As new media mature, the changes they bring to writing in college are many and suggest implications not only for the tools of writing, but also for the contexts, personae, and conventions of writing. An especially visible change has been the increase of visual elements-from typographic flexibility to the easy use and manipulation of color and images. Another would be in the scenes of writing-web sites, presentation "slides," email, online conferencing and coursework, even help files, all reflect non-traditional venues that new media have brought to writing.

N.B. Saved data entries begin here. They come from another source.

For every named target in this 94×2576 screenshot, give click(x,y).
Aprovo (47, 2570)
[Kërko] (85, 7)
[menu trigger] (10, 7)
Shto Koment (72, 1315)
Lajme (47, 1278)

By one logic, we must reconsider traditional views even of what counts as writing; a database, for example, could be a new form of written work.
The authors of Writing New Media bring these ideas and the changes they imply for writing instruction to the audience of rhetoric/composition scholars. Their aim is to expand the college writing teacher's understanding of new media and to help teachers prepare students to write effectively with new media beyond the classroom. Each chapter in the volume includes a lengthy discussion of rhetorical and technological background, and then follows with classroom-tested assignments from the authors' own teaching.
A significant contribution to composition studies, this work is one of the first major volumes to address this area with both theory and practice in mind. In addition, the structure of the book is unique, even trend-setting. In a field where the volume of collected essays is the dominant genre, these four writers have created a multi-author book with the diversity of a collection but the depth and coherence of a monograph.